**SOURCE**.
Les portraits restent impitoyables malgré l'introduction d'un décor vaguement bourgeois au cadrage resserré…

 

La famille Utter – 1921
Huile sur toile, 95 x 135 cm
Centre Pompidou, Musée national d’Art moderne, Paris
© Photo : Jacqueline Hyde / Centre Pompidou


Et revoici Marie Coca et Gilberte, quelques années plus tard. L’enfant est adolescente, sa mère vieillit. La poupée, qui dans le tableau précédent assurait symboliquement la continuité entre la fillette et sa mère, est devenu un accessoire sans usage.

 

La poupée abandonnée – 1921
Huile sur toile, 129,5 x 81,3 cm
National Museum of Women in the Arts, Washington, D.C.

« Dans La Poupée abandonnée, Suzanne Valadon met en scène une scène intimiste à forte humeur psychologique. Assise sur un lit, une femme entièrement vêtue sèche une fille avec un serviette. La fille, vêtue uniquement d'un ruban de cheveux rose, se détourne de la femme et semble s'inspecter dans un miroir à main. Le nœud rose fait écho à celui dans les cheveux de la poupée, symbole de l'enfance, oubliée sur le sol près du lit. Cette connexion visuelle, combinée au corps mûrissant de la jeune fille, suggère qu'il s'agit d'un moment de transition dans sa jeune vie.

**EXTRAITS DE DONNÉES**.
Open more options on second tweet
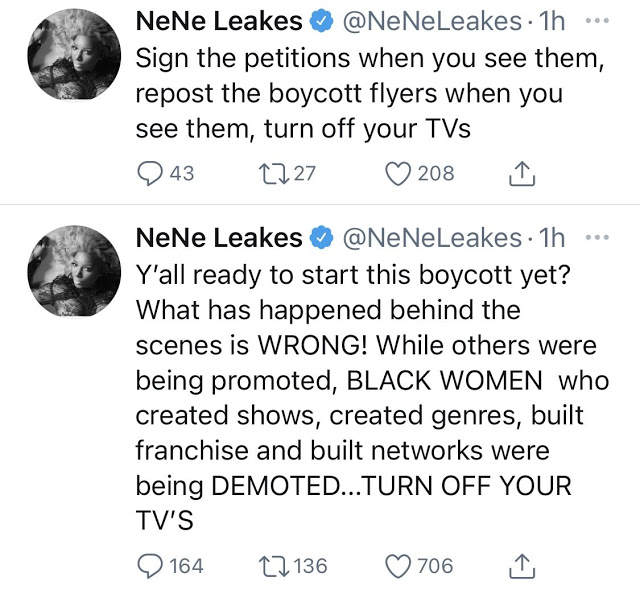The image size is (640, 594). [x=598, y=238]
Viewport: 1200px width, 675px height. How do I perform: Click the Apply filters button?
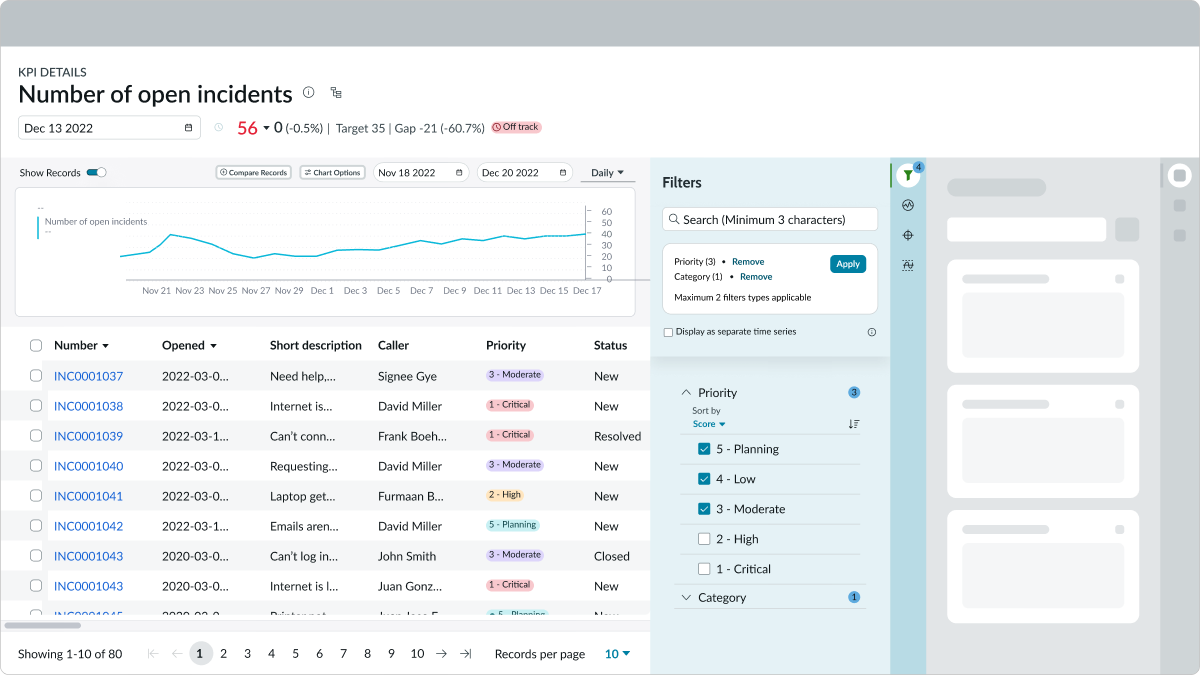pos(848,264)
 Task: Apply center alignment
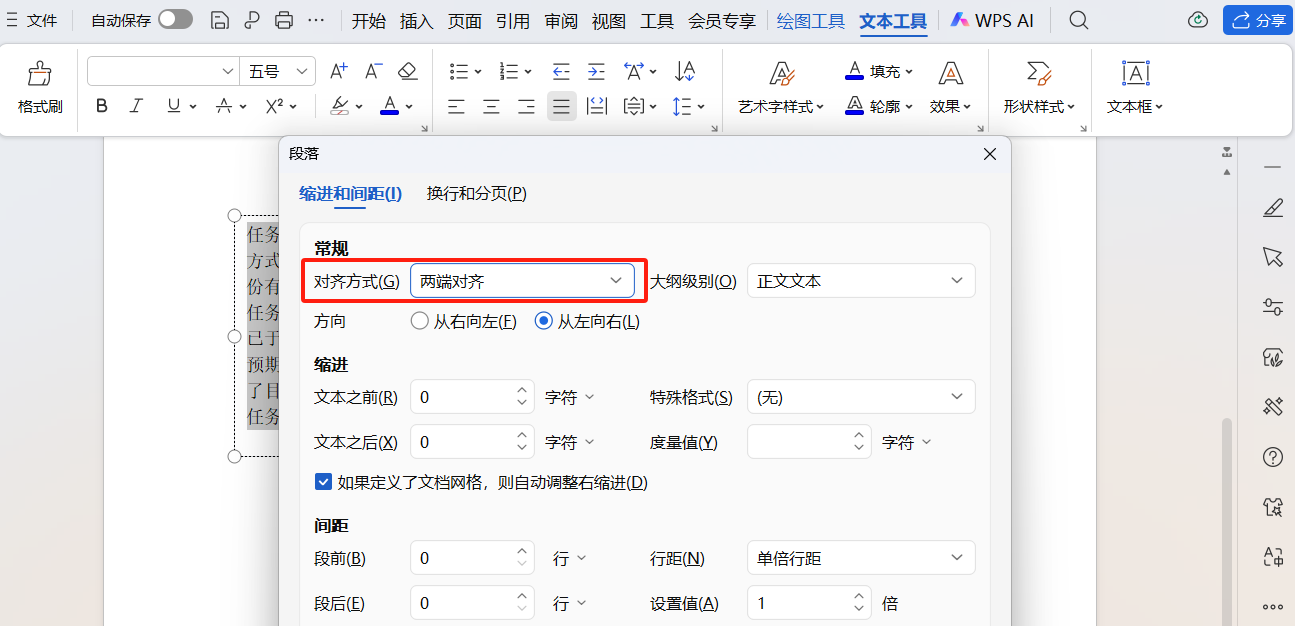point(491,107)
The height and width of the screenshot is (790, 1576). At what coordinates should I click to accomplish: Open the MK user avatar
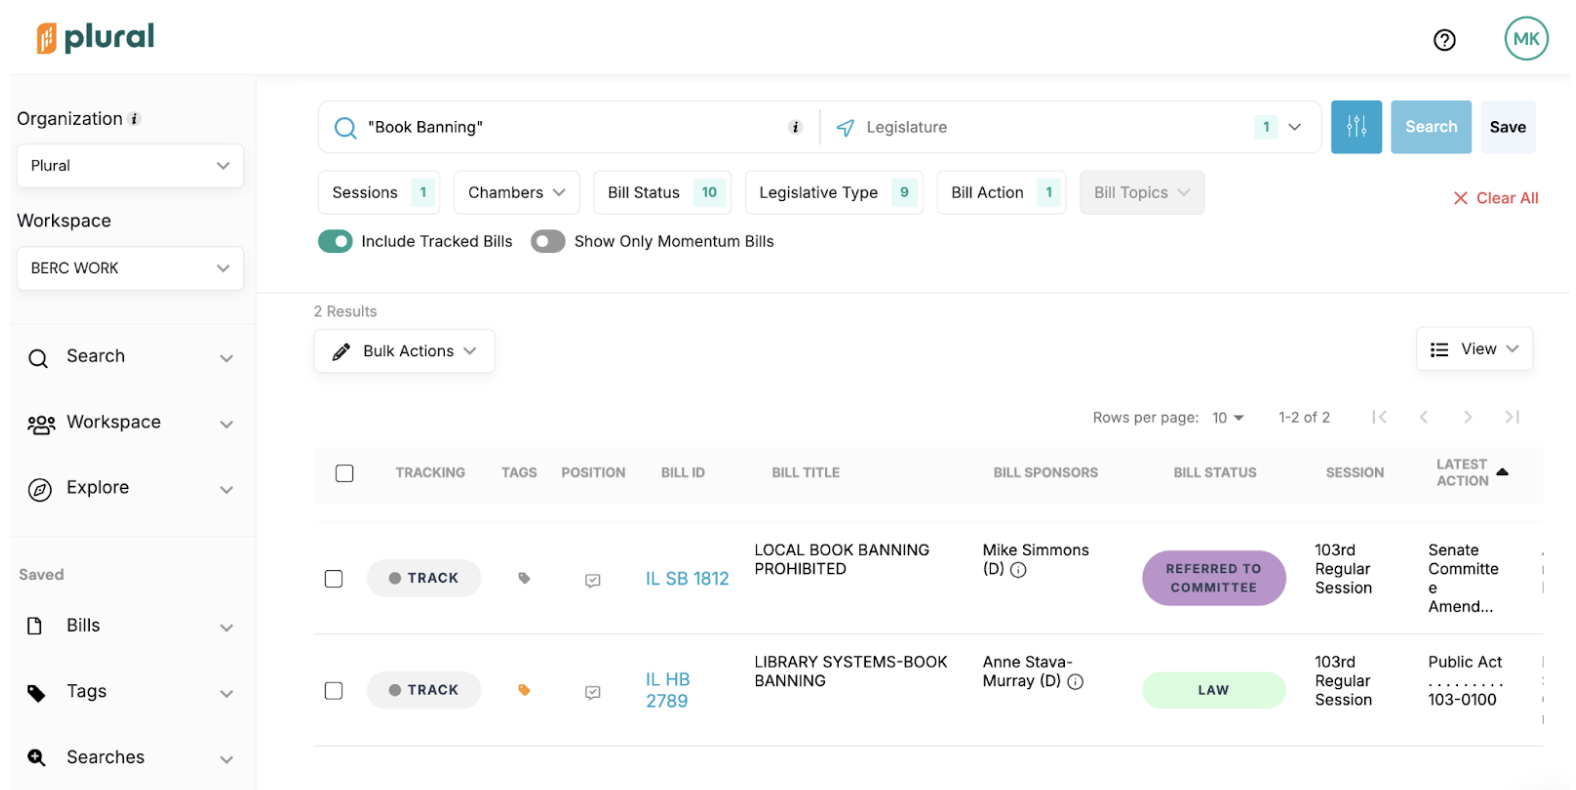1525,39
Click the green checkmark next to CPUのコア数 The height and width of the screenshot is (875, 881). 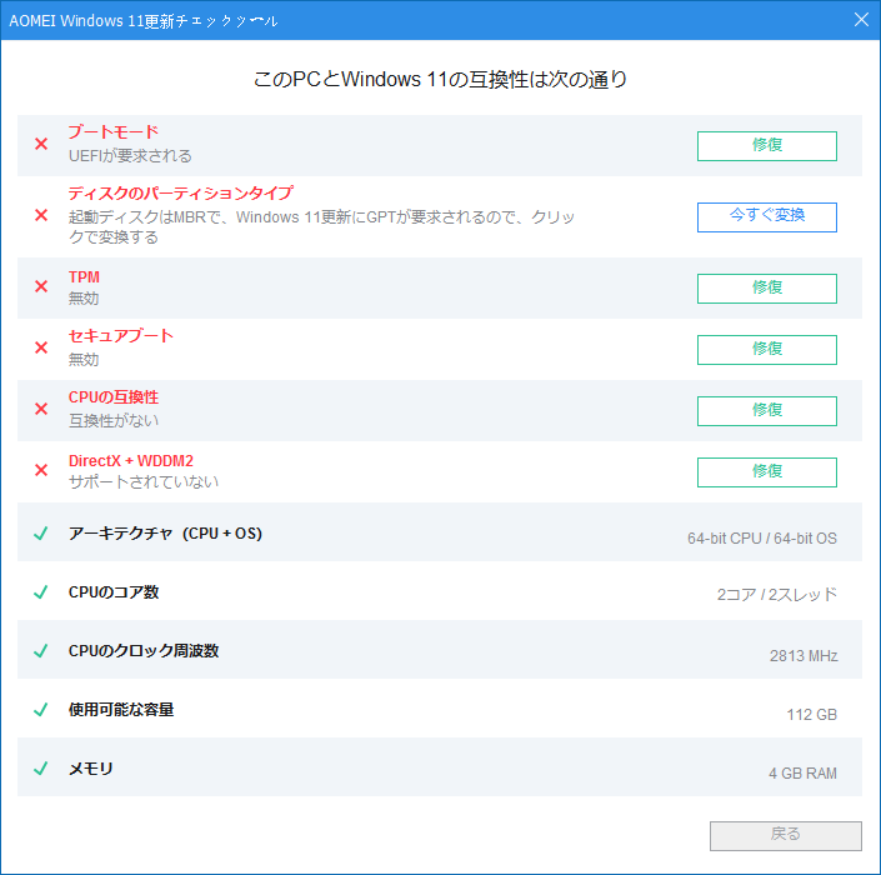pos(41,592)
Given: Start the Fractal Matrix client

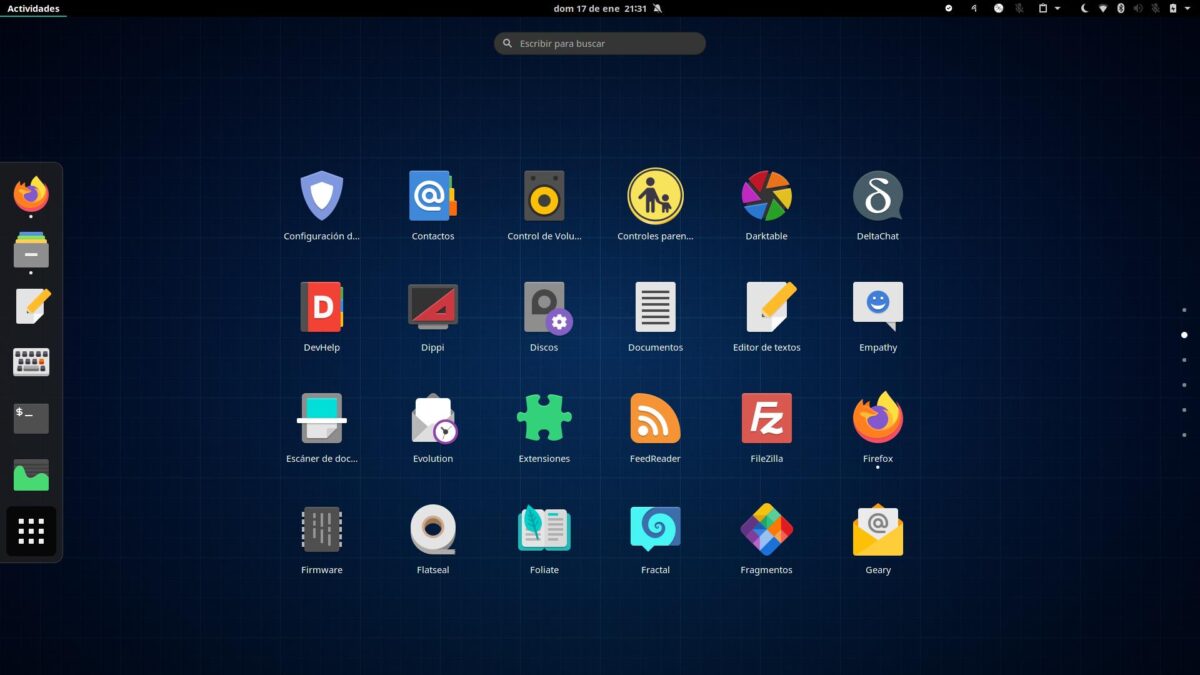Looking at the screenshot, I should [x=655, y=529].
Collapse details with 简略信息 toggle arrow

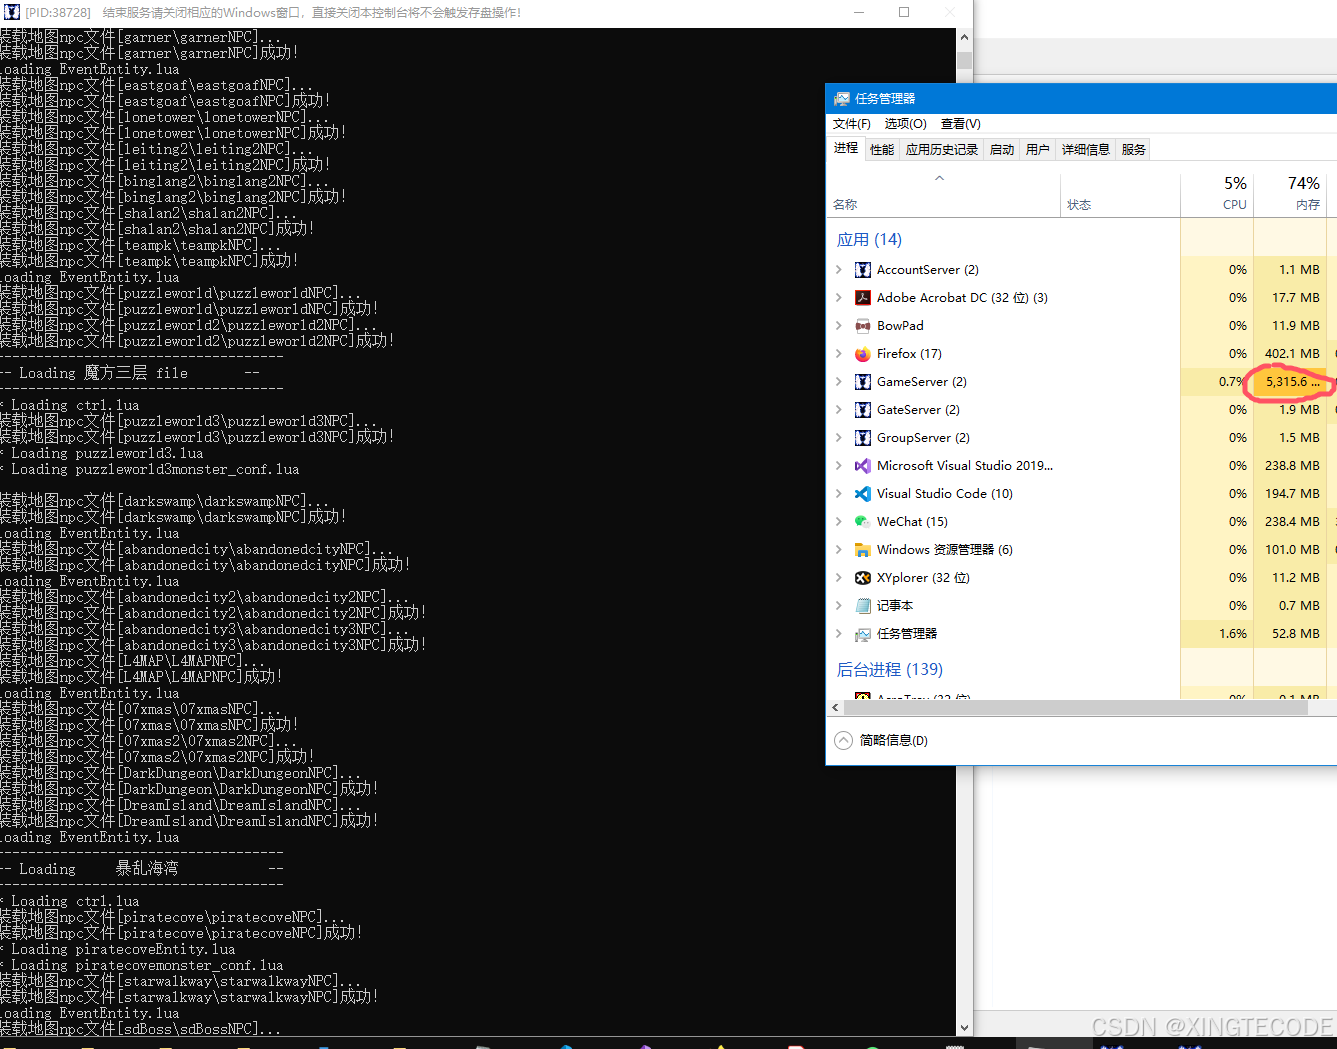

**À FAIRE**.
**1.** Recopiez tout le texte sur les tableaux de Suzanne Valadon, mot pour mot.
**2.** Relevez dans le listing chaque ligne où figure le mot « Apply ».

**RÉPONSES DE L'EXERCICE**.
**1.**
Les portraits restent impitoyables malgré l'introduction d'un décor vaguement bourgeois au cadrage resserré…

 

La famille Utter – 1921
Huile sur toile, 95 x 135 cm
Centre Pompidou, Musée national d’Art moderne, Paris
© Photo : Jacqueline Hyde / Centre Pompidou


Et revoici Marie Coca et Gilberte, quelques années plus tard. L’enfant est adolescente, sa mère vieillit. La poupée, qui dans le tableau précédent assurait symboliquement la continuité entre la fillette et sa mère, est devenu un accessoire sans usage.

 

La poupée abandonnée – 1921
Huile sur toile, 129,5 x 81,3 cm
National Museum of Women in the Arts, Washington, D.C.

« Dans La Poupée abandonnée, Suzanne Valadon met en scène une scène intimiste à forte humeur psychologique. Assise sur un lit, une femme entièrement vêtue sèche une fille avec un serviette. La fille, vêtue uniquement d'un ruban de cheveux rose, se détourne de la femme et semble s'inspecter dans un miroir à main. Le nœud rose fait écho à celui dans les cheveux de la poupée, symbole de l'enfance, oubliée sur le sol près du lit. Cette connexion visuelle, combinée au corps mûrissant de la jeune fille, suggère qu'il s'agit d'un moment de transition dans sa jeune vie.

**2.**
Viewport: 1200px width, 675px height. How do I perform: Click the Apply filters button?
 Task: Apply center alignment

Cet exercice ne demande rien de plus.